_INSTRUCTIONS FOR THE TASK_
In the records below, take the line containing "Køb gavekort (778, 1526)" and reproduce it and every subsequent line exactly, adding nothing.

Records contained in a dataset
====

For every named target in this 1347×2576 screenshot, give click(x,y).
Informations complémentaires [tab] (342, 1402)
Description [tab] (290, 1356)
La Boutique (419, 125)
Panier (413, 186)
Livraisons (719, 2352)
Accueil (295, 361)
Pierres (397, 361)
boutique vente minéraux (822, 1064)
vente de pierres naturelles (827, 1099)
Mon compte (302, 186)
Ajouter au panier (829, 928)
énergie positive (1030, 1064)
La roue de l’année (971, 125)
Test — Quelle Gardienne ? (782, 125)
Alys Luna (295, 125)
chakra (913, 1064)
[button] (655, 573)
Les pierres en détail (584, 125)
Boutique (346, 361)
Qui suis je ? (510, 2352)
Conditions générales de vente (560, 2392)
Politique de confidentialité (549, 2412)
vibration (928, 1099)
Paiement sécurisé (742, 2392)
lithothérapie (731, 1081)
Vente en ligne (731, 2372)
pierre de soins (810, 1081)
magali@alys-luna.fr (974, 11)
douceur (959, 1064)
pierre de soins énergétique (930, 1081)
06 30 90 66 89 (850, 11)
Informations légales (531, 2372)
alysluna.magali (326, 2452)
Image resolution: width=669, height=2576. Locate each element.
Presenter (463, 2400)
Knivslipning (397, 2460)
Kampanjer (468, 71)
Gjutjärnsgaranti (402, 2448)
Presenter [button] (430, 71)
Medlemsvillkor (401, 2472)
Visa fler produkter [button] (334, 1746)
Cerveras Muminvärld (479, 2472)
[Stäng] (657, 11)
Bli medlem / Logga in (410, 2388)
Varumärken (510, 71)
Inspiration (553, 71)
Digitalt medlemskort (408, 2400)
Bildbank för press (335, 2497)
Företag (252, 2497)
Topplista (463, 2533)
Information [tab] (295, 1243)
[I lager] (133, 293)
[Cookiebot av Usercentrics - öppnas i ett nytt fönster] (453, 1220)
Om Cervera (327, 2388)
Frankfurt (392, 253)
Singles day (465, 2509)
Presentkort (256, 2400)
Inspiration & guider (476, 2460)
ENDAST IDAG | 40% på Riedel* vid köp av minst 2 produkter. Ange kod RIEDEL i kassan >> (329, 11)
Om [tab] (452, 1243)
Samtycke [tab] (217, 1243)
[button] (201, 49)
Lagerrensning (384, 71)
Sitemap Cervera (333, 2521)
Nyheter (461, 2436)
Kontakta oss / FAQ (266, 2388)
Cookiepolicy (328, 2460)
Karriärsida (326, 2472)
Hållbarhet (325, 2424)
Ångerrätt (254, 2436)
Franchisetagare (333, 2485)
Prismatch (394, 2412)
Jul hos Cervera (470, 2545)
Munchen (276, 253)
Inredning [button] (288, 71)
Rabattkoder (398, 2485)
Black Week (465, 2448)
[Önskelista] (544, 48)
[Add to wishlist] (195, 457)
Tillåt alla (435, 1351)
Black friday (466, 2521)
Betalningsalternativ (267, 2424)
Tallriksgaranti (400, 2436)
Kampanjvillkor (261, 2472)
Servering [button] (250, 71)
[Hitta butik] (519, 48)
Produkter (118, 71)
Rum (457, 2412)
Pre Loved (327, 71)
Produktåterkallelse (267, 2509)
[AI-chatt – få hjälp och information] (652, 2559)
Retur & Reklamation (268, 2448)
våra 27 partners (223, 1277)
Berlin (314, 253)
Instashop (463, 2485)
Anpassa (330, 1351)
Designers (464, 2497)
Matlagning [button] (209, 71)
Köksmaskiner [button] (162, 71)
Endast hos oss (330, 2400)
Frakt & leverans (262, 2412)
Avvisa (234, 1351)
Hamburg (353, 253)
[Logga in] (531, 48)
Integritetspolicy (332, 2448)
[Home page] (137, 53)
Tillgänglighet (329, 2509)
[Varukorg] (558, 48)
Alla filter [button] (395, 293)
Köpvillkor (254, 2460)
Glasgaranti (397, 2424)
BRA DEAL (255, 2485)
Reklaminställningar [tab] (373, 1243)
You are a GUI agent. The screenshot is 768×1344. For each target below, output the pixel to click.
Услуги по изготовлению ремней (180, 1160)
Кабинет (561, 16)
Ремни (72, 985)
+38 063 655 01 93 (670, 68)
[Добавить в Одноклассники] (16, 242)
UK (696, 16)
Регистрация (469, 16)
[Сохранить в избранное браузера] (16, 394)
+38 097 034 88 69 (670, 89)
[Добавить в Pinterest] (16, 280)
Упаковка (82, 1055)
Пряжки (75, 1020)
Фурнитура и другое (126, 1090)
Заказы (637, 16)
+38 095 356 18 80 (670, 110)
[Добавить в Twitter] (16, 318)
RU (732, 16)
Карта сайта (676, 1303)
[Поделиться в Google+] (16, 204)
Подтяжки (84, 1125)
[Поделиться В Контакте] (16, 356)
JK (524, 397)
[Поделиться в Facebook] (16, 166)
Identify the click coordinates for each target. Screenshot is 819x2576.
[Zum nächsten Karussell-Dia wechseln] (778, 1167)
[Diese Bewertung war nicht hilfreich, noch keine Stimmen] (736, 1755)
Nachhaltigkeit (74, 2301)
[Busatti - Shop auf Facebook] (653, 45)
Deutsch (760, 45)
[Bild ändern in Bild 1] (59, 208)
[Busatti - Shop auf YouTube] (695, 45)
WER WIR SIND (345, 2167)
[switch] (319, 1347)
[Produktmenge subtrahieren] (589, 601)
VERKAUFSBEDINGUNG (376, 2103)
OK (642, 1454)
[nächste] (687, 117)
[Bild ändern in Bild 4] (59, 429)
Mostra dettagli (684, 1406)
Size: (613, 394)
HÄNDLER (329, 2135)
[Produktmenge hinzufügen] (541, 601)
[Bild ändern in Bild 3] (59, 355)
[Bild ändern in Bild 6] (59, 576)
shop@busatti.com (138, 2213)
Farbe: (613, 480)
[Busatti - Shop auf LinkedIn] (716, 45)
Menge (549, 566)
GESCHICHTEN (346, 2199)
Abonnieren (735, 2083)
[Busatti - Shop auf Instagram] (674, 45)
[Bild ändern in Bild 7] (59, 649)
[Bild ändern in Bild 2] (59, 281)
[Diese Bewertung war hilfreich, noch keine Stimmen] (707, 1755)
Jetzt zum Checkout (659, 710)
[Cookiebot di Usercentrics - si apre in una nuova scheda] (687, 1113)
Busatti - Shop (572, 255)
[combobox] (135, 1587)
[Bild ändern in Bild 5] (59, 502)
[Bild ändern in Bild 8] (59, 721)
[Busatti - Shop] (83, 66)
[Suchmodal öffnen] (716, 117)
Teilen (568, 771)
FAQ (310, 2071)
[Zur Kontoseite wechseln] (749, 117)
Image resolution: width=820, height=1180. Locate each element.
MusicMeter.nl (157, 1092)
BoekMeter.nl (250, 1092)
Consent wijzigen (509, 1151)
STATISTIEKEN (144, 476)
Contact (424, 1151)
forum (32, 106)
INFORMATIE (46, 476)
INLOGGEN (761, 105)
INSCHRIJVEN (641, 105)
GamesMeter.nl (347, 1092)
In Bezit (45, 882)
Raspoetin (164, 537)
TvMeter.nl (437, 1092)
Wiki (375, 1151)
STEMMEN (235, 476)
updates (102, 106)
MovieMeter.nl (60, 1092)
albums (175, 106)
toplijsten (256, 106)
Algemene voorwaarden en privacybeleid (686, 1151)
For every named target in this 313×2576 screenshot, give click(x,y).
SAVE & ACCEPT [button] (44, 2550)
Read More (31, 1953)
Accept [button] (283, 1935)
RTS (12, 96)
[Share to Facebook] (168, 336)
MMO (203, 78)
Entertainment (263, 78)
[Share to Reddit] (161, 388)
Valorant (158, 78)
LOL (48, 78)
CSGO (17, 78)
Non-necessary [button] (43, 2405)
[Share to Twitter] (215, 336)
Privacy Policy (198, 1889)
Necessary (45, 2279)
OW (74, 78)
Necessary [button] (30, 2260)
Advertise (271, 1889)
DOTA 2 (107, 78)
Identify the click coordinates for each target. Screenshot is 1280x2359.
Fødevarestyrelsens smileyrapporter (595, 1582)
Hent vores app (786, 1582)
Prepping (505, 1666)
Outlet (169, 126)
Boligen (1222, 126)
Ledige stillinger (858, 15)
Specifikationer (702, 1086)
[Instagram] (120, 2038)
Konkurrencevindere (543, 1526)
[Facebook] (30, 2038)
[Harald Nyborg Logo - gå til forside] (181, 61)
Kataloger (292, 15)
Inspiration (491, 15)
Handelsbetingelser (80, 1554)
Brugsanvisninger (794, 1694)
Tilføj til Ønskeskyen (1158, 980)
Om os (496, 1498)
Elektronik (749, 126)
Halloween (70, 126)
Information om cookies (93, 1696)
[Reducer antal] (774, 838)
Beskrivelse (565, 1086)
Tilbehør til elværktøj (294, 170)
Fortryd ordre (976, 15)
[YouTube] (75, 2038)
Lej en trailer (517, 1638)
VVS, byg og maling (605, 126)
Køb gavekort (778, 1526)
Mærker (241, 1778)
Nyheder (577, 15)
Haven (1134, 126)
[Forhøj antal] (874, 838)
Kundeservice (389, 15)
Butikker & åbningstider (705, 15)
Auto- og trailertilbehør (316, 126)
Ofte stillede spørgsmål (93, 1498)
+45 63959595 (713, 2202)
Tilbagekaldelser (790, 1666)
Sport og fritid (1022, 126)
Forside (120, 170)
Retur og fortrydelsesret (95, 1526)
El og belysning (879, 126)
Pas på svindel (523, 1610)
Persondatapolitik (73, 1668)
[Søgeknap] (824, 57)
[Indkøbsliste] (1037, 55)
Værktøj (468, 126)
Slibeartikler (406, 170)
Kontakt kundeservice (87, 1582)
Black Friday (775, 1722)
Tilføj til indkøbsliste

====

_EXERCISE RESULT_
Køb gavekort (778, 1526)
Mærker (241, 1778)
Nyheder (577, 15)
Haven (1134, 126)
[Forhøj antal] (874, 838)
Kundeservice (389, 15)
Butikker & åbningstider (705, 15)
Auto- og trailertilbehør (316, 126)
Ofte stillede spørgsmål (93, 1498)
+45 63959595 (713, 2202)
Tilbagekaldelser (790, 1666)
Sport og fritid (1022, 126)
Forside (120, 170)
Retur og fortrydelsesret (95, 1526)
El og belysning (879, 126)
Pas på svindel (523, 1610)
Persondatapolitik (73, 1668)
[Søgeknap] (824, 57)
[Indkøbsliste] (1037, 55)
Værktøj (468, 126)
Slibeartikler (406, 170)
Kontakt kundeservice (87, 1582)
Black Friday (775, 1722)
Tilføj til indkøbsliste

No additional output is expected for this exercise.